Originally Published: November 1, 2017 5:55 a.m.
Updated as of Wednesday, November 1, 2017 4:04 PM
To visit: The History Wall is available for viewing by the public during regular business hours of 8 a.m. to 5 p.m. in the Bob Stump Medical Center. For more information, contact Public Affairs Officer Mary Dillinger at 928-717-7587.
A long corridor in the VA’s Bob Stump Medical Center, colloquially known as the “Miracle Mile” as it harkens back to the days when it was the main route in and out for tuberculosis patients, has been transformed from a blank space painted an institutional green into a history exhibit.
On Monday morning, the Northern Arizona Veteran Affairs Health Care System leadership, staff and veteran patients gathered to celebrate what has been a more than two-year project – the unveiling of seven history panels and two digital displays that chronicle the federal VA history and local VA history from the time of Fort Whipple to other significant highpoints. The center panel pays tribute to women veterans, and one of the panel highlights such things as the filming of the 1992 Jean-Claude Van Damme movie “Universal Soldiers” on the VA premises.
NAVACHS today is a 164-acre main campus off Highway 89 with another 11 other community, outreach or mobile clinics to serve its 26,000 veterans over 60,000 square miles. The VA offers everything from emergency and long-term care to diagnostic procedures, pharmaceutical prescriptions, a dental clinic and a large array of counseling and therapeutic services in a now year-old, $7 million mental health complex. The VA, too, has done some recent groundbreakings for additional medical services.

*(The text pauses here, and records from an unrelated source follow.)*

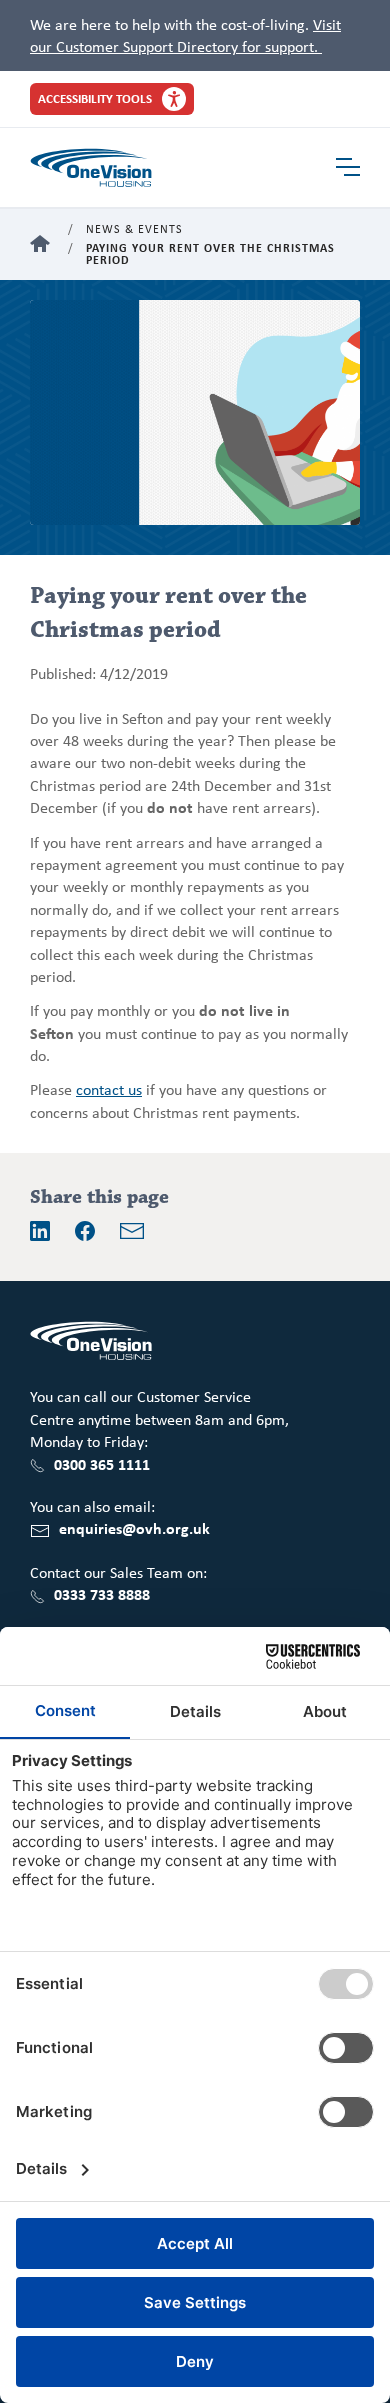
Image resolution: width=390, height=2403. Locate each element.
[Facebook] (85, 1231)
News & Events (134, 229)
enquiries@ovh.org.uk (134, 1528)
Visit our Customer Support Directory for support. (185, 35)
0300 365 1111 (102, 1464)
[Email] (132, 1231)
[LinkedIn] (40, 1231)
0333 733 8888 (102, 1594)
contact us (109, 1089)
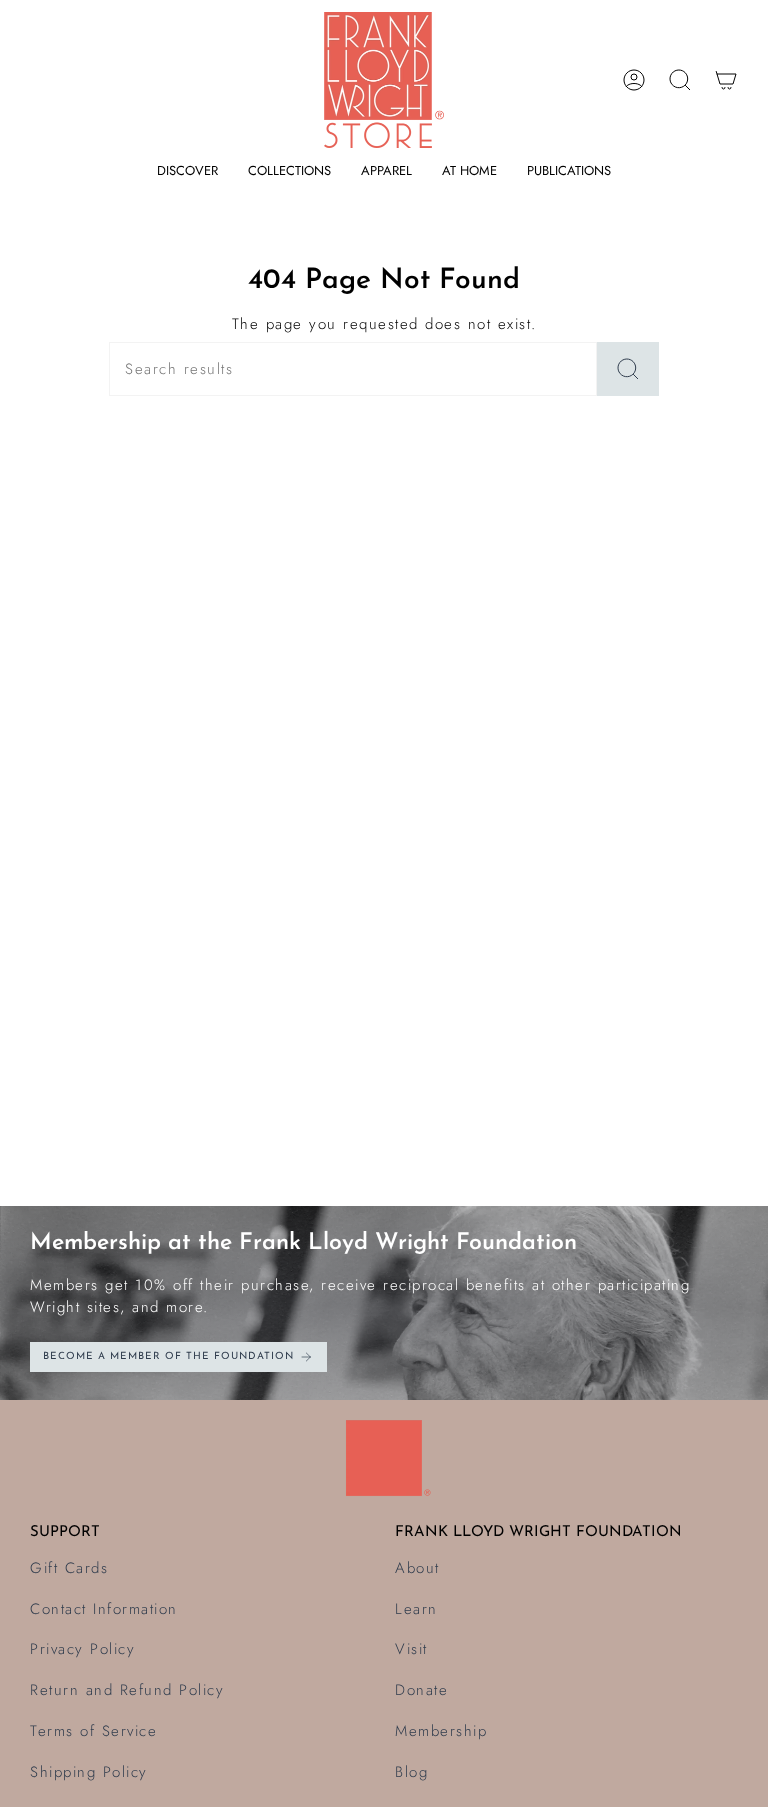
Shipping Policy (89, 1772)
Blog (411, 1772)
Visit (411, 1649)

VA Medical Director Barbara Oemcke described the seven panel display that incorporates photographs, two-dimensional military symbols and logos, and text in different colored section on lacquered, dark brown panels as a “labor of love.” The hundreds of hours of research that went into this exhibit, with the help of the Sharlot Hall Museum and other contributors, has created what Oemcke described as a “community treasure.”
The exhibit that cost just over $4,000 is open to not only veterans who come to the campus for care, but to anyone in the community who wishes to view them and learn more about the local VA’s role in Prescott and beyond.
“This is very meaningful to us as a community,” Oemcke said, crediting Public Affairs Officer Mary Dillinger and Health Systems Specialist to the Chief of Staff Worcester Bong for the inspiration and implementation.
“It’s beautiful,” said VA Chief of Social Work Rudy Rideout. “You can learn all of the history, and it’s a lot of history.”
Larry Curell, owner of Better Deal Printing, LLC, admits he is proud of the outcome.
“It’s kind of cool,” Curell said after the staff unveiled and explained each of the various panels during the half-hour ceremony complete with refreshments. “It was a fun project.”
“It’s fantastic,” agreed Stephen Matola of Prescott, noting it is an exhibit that will appeal to veterans and non-veterans alike.
VA historian Darlene Richardson was equally delighted.
“This turned out so well. I’m so glad to see it come to fruition,” she declared of the project that also required repainting the entire area and installing new emblems for each branch of the service on a separate wall under the title “Our Heroes.”
Sharlot Hall Executive Director Fred Veil said he was glad the museum was able to collaborate, and he said on his “speed reading” stroll down the panels he learned information he never knew before.
One of the panels is devoted to Bob Stump, identified as a “veteran’s veteran” and “quintessential advocate” who after World War II service devoted 25 years to representing this state and its veterans in Washington, D.C. The main medical facility is named in his honor.
“I’m finding it very interesting,” Veil said.
The VA’s Women Veteran Program Manager Susan Johnson Molina said the exhibit is “absolutely gorgeous” with her particular delight that an entire panel is devoted to the military’s “invisible” heroes.
Until the early 1970s, the military service of women in all branches was virtually unrecognized, the panel states. In the military today, 15 percent of all Armed Forces are women; 19 percent in the National Guard and 20 percent of all new recruits are women, Molina said.
“I love it. It turned out even better than I imagined,” Dillinger concluded.
Editor's note - This article has been corrected to state that Larry Curell is the owner of Better Deal Printing, LLC. The graphic designer of the wall was Tammy Bowman of Better Deal Printing.